[[ DATA TO PROCESS, beginning ]]

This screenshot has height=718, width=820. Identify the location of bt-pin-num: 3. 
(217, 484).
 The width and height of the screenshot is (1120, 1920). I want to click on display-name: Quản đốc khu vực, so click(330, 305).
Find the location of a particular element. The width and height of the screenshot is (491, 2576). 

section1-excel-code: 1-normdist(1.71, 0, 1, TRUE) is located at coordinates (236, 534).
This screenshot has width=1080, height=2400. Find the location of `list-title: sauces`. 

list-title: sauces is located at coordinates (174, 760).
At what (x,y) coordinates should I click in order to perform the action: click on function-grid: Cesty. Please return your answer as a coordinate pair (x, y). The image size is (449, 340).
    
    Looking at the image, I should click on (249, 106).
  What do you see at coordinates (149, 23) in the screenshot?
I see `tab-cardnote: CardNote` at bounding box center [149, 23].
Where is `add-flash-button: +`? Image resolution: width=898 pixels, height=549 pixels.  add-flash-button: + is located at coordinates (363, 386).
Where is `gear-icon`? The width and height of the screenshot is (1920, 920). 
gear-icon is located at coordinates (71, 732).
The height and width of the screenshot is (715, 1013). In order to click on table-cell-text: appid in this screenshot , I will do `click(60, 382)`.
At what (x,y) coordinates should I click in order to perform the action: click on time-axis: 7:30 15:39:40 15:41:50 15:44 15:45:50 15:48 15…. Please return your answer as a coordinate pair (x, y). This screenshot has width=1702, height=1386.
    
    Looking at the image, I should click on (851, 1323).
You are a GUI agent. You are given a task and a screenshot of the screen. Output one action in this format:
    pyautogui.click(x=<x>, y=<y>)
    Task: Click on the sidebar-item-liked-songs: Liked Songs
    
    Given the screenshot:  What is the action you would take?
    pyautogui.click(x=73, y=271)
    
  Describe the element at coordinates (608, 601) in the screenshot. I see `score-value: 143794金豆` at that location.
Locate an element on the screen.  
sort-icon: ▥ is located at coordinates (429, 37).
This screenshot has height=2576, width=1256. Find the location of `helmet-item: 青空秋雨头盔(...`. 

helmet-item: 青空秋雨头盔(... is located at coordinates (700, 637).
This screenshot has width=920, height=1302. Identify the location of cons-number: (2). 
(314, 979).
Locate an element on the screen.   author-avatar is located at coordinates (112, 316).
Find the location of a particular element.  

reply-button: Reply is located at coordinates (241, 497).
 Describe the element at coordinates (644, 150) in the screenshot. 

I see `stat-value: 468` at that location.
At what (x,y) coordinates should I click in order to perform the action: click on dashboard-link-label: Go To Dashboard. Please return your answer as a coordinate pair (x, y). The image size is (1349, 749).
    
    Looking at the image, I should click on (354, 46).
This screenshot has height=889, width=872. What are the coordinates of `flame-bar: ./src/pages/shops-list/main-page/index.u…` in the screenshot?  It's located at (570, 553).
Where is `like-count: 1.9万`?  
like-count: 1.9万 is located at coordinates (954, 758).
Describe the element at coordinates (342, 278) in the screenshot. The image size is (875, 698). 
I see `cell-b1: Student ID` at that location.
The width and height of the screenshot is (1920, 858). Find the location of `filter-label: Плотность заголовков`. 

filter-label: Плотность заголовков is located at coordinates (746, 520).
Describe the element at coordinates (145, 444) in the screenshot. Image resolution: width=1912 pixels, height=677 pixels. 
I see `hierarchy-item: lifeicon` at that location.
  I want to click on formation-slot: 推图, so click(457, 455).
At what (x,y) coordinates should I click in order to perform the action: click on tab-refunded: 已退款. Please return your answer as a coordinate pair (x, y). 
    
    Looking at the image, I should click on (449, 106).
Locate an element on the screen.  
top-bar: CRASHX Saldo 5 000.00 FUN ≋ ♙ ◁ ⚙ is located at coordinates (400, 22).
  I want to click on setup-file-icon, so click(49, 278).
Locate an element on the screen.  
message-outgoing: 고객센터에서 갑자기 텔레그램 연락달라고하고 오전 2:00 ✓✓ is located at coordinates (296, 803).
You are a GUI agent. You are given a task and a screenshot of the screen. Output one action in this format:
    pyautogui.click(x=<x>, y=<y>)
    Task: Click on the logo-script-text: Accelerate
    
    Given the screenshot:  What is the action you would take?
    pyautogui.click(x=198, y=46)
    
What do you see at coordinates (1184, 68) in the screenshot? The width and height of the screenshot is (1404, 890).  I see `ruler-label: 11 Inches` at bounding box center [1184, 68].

[[ DATA TO PROCESS, end ]]

Starting from the first line of the data and running through the line containing "The width and height of the screenshot is (1120, 1920).", write those lines out again with "Identify" changed to "Locate" and everything else left the same.

TASK RESULT:
This screenshot has height=718, width=820. Locate the location of bt-pin-num: 3. 
(217, 484).
 The width and height of the screenshot is (1120, 1920). I want to click on display-name: Quản đốc khu vực, so click(330, 305).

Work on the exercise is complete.